DATA SHOWN start

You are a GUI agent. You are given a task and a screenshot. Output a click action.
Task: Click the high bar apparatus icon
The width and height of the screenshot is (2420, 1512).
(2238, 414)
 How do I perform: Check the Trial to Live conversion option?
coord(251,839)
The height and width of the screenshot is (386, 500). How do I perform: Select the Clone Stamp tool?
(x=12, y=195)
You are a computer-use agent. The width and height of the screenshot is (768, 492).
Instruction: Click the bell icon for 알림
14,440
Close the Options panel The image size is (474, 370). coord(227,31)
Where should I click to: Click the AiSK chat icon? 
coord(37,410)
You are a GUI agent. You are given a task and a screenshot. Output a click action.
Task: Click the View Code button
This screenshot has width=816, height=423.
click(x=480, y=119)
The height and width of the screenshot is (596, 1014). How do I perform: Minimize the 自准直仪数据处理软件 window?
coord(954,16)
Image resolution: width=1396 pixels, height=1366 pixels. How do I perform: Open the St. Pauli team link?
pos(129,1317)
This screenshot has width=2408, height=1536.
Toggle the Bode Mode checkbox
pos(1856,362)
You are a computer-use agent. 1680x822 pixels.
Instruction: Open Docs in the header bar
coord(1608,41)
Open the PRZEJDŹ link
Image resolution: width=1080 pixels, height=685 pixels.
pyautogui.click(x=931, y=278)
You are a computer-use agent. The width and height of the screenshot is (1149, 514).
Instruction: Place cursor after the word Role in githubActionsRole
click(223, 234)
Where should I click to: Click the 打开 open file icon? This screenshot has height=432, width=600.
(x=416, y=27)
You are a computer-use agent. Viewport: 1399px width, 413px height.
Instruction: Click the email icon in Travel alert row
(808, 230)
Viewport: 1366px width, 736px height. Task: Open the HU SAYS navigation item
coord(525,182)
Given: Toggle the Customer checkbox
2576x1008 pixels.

DATA SHOWN end

• _WORK TO DO_: Write out all of the records above word for word, leaving nothing out and changing nothing.

• _EXERCISE RESULT_:
You are a GUI agent. You are given a task and a screenshot. Output a click action.
Task: Click the high bar apparatus icon
The width and height of the screenshot is (2420, 1512).
(2238, 414)
 How do I perform: Check the Trial to Live conversion option?
coord(251,839)
The height and width of the screenshot is (386, 500). How do I perform: Select the Clone Stamp tool?
(x=12, y=195)
You are a computer-use agent. The width and height of the screenshot is (768, 492).
Instruction: Click the bell icon for 알림
14,440
Close the Options panel The image size is (474, 370). coord(227,31)
Where should I click to: Click the AiSK chat icon? 
coord(37,410)
You are a GUI agent. You are given a task and a screenshot. Output a click action.
Task: Click the View Code button
This screenshot has width=816, height=423.
click(x=480, y=119)
The height and width of the screenshot is (596, 1014). How do I perform: Minimize the 自准直仪数据处理软件 window?
coord(954,16)
Image resolution: width=1396 pixels, height=1366 pixels. How do I perform: Open the St. Pauli team link?
pos(129,1317)
This screenshot has width=2408, height=1536.
Toggle the Bode Mode checkbox
pos(1856,362)
You are a computer-use agent. 1680x822 pixels.
Instruction: Open Docs in the header bar
coord(1608,41)
Open the PRZEJDŹ link
Image resolution: width=1080 pixels, height=685 pixels.
pyautogui.click(x=931, y=278)
You are a computer-use agent. The width and height of the screenshot is (1149, 514).
Instruction: Place cursor after the word Role in githubActionsRole
click(223, 234)
Where should I click to: Click the 打开 open file icon? This screenshot has height=432, width=600.
(x=416, y=27)
You are a computer-use agent. Viewport: 1399px width, 413px height.
Instruction: Click the email icon in Travel alert row
(808, 230)
Viewport: 1366px width, 736px height. Task: Open the HU SAYS navigation item
coord(525,182)
Given: Toggle the Customer checkbox
2576x1008 pixels.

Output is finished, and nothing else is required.